Distributed Inference and Serving#
vLLM supports distributed tensor-parallel inference and serving. Currently, we support Megatron-LM’s tensor parallel algorithm. We manage the distributed runtime with Ray. To run distributed inference, install Ray with:
$ pip install ray
To run multi-GPU inference with the LLM
class, set the tensor_parallel_size
argument to the number of GPUs you want to use. For example, to run inference on 4 GPUs:
from vllm import LLM
llm = LLM("facebook/opt-13b", tensor_parallel_size=4)
output = llm.generate("San Franciso is a")
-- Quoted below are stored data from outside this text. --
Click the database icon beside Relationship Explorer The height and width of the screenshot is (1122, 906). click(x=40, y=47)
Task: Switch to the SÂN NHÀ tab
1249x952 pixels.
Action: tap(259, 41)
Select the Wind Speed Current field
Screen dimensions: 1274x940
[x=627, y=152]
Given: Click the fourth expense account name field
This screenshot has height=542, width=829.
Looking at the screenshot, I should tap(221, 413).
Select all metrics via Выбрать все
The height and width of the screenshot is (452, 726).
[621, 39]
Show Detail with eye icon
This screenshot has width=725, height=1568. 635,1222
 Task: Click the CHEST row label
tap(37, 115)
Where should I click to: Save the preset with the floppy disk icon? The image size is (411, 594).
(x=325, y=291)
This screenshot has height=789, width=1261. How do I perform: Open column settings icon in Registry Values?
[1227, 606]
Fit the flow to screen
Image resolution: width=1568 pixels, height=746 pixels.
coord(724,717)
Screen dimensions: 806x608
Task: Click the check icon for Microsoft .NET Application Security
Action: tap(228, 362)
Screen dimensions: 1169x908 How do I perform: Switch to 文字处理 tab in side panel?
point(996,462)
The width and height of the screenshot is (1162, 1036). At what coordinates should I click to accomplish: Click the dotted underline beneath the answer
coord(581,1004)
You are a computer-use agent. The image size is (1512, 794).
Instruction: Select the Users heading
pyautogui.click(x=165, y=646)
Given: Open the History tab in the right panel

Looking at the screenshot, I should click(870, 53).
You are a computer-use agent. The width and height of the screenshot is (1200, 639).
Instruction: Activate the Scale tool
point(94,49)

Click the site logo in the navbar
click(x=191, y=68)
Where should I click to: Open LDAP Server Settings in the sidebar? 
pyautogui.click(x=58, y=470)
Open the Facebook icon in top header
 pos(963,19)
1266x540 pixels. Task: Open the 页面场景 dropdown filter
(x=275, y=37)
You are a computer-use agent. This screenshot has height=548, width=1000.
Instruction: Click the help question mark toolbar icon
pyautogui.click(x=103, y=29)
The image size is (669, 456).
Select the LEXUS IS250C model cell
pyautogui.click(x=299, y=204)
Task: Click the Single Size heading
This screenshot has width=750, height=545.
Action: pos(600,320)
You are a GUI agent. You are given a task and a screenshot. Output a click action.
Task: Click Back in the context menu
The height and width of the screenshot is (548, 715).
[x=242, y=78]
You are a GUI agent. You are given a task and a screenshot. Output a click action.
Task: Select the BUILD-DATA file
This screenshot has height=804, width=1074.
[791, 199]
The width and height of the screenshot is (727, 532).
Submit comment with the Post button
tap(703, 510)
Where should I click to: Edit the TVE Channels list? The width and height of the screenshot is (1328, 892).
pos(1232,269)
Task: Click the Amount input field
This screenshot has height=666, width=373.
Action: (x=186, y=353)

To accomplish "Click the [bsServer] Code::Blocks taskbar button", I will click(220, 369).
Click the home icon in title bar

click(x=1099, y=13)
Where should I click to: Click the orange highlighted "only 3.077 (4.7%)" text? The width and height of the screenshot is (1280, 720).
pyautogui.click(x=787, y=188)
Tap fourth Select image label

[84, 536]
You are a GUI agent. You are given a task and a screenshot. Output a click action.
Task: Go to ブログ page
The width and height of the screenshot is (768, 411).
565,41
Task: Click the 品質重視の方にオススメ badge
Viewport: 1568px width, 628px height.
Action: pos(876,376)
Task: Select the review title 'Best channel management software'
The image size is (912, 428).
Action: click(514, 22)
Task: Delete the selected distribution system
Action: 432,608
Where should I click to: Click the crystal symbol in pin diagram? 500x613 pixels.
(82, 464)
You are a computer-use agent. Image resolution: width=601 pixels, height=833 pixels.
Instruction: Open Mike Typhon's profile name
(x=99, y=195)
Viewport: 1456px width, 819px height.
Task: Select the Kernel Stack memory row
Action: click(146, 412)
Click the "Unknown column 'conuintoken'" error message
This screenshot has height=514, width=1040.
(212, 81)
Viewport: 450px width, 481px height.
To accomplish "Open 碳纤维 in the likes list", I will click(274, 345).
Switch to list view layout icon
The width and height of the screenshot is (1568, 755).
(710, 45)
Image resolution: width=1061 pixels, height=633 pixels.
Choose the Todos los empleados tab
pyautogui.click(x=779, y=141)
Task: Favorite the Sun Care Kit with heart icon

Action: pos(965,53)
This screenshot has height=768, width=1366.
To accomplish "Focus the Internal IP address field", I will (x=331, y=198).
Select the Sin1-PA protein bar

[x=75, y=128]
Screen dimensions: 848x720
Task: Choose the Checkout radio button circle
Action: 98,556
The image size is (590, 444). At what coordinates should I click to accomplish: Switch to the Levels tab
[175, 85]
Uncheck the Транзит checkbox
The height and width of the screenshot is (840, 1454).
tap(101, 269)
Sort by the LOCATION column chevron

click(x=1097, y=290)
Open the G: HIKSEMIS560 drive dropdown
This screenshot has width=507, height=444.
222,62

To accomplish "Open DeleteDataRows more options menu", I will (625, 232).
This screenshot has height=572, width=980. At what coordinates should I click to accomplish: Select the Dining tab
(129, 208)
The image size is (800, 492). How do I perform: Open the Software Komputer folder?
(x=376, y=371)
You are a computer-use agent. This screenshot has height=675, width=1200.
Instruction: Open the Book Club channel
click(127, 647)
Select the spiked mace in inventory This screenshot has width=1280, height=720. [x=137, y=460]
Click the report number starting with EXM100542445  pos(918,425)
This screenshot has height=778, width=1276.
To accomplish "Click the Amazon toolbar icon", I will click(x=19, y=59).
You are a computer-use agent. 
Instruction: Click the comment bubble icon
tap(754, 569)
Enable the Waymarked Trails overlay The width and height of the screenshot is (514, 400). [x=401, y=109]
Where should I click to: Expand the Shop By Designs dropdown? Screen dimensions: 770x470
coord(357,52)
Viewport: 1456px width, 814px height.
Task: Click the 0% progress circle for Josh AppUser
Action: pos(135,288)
To run multi-GPU serving, pass in the --tensor-parallel-size
argument when starting the server. For example, to run API server on 4 GPUs:
$ python -m vllm.entrypoints.api_server \
$ --model facebook/opt-13b \
$ --tensor-parallel-size 4
To scale vLLM beyond a single machine, start a Ray runtime via CLI before running vLLM:
$ # On head node
$ ray start --head
$ # On worker nodes
$ ray start --address=<ray-head-address>
After that, you can run inference and serving on multiple machines by launching the vLLM process on the head node by setting tensor_parallel_size
to the number of GPUs to be the total number of GPUs across all machines.